WHAT IS EXPECTED
Give back exactly the lines of the material below that start at the one holding "You are a computer-use" and end at the last line, minus the pictures.

DATA
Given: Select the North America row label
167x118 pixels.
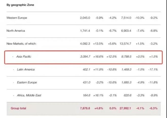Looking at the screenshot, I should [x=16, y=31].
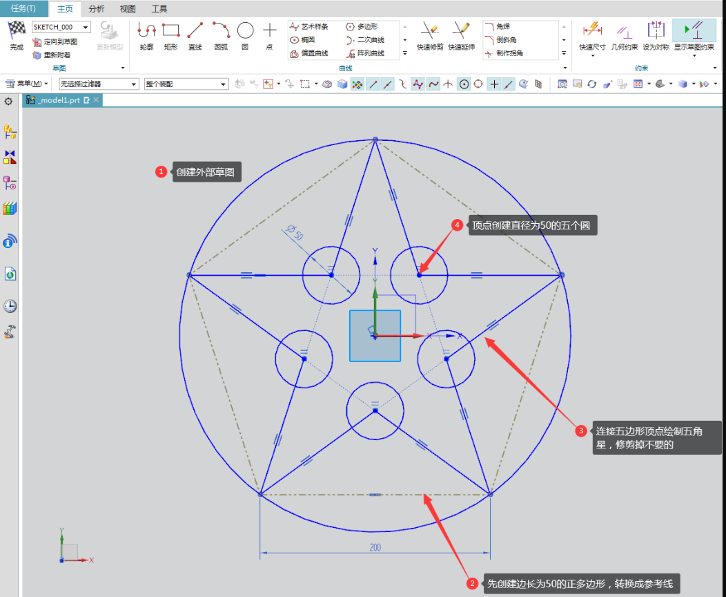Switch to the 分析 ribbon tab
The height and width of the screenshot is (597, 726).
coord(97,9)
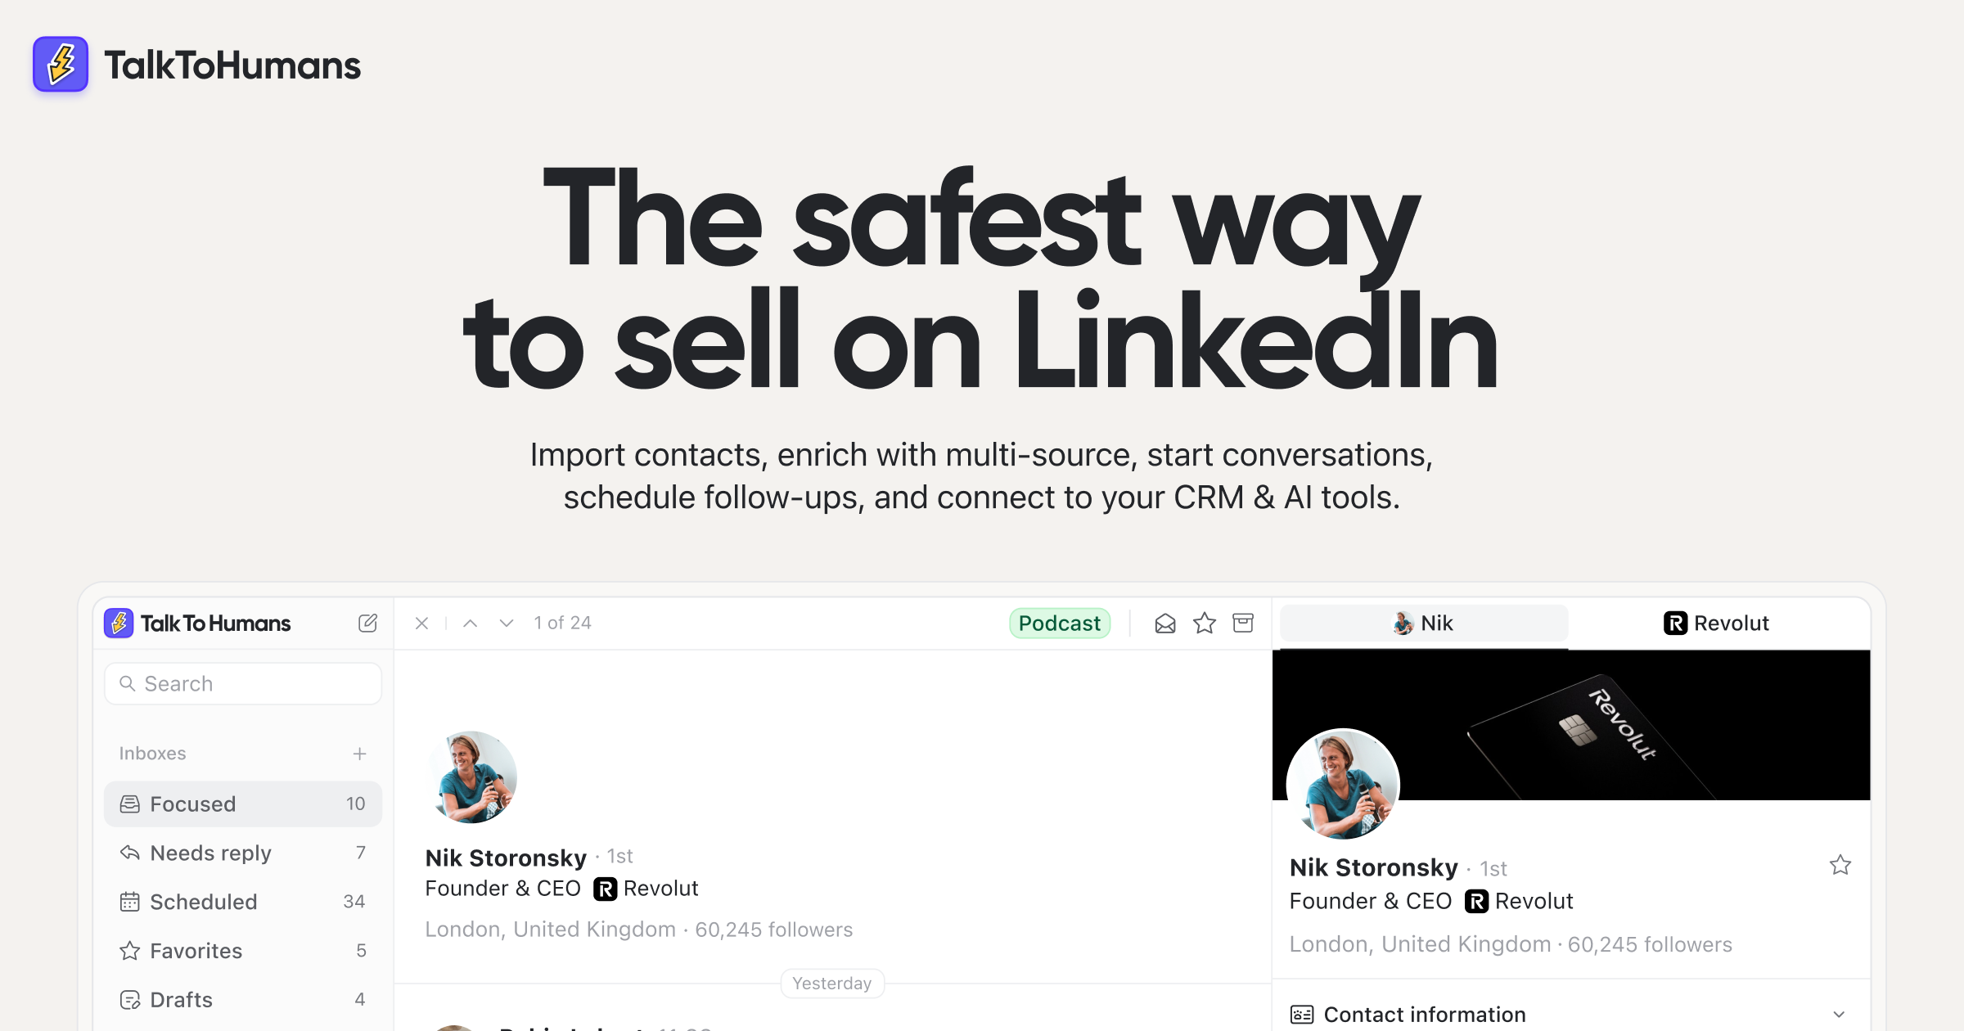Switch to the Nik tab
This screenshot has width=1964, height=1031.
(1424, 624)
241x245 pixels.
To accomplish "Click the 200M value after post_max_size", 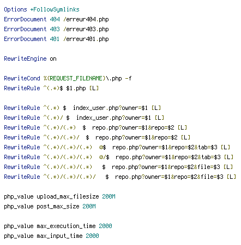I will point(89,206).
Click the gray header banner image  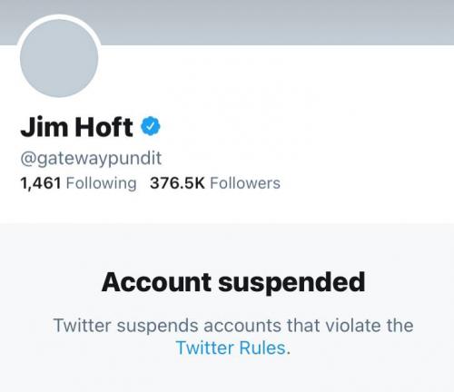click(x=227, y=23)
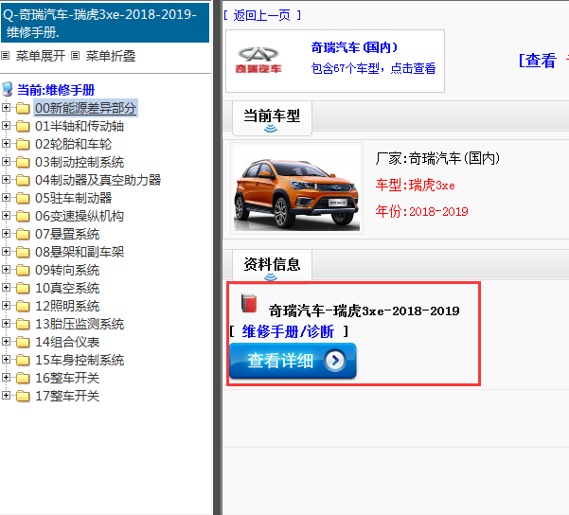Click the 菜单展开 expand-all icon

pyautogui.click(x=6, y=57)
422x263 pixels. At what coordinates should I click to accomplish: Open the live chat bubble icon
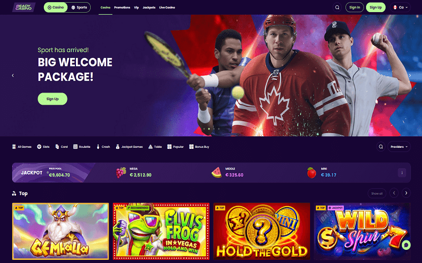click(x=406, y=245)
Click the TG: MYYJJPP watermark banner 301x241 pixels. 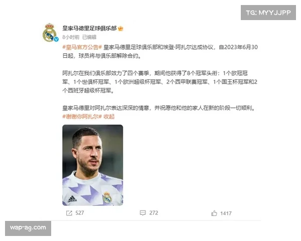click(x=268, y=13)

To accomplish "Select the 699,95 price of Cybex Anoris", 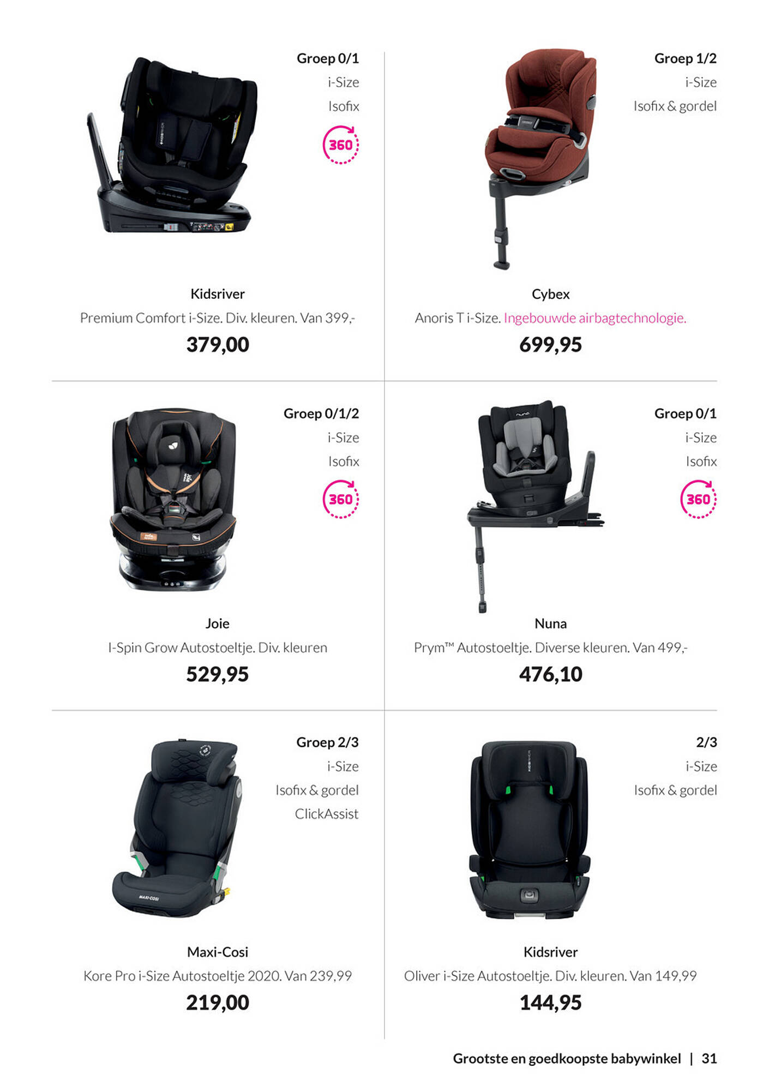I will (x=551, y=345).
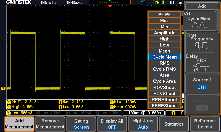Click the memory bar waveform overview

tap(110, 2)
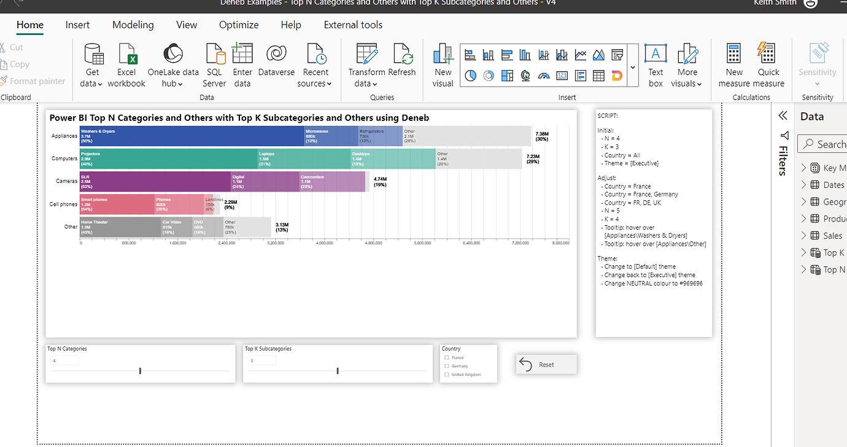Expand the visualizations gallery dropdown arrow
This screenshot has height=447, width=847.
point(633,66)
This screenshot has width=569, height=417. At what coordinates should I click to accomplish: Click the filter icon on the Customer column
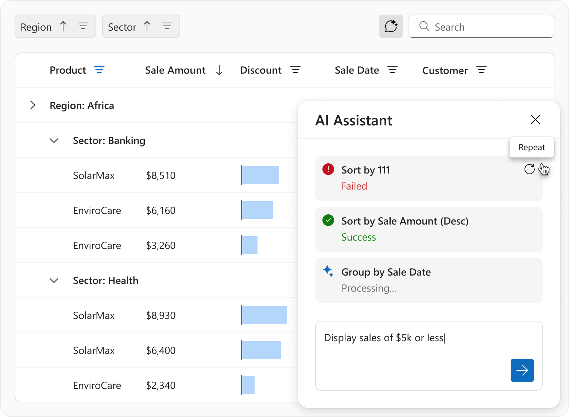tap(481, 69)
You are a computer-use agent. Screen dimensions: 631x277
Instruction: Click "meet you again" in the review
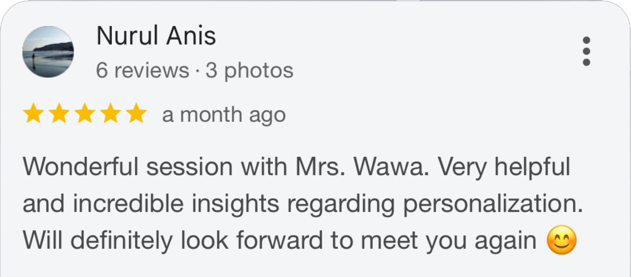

RESULT OF THIS EXERCISE
You are a computer-use agent. Screen dimensions: 631x277
Instruction: Click "meet you again" in the review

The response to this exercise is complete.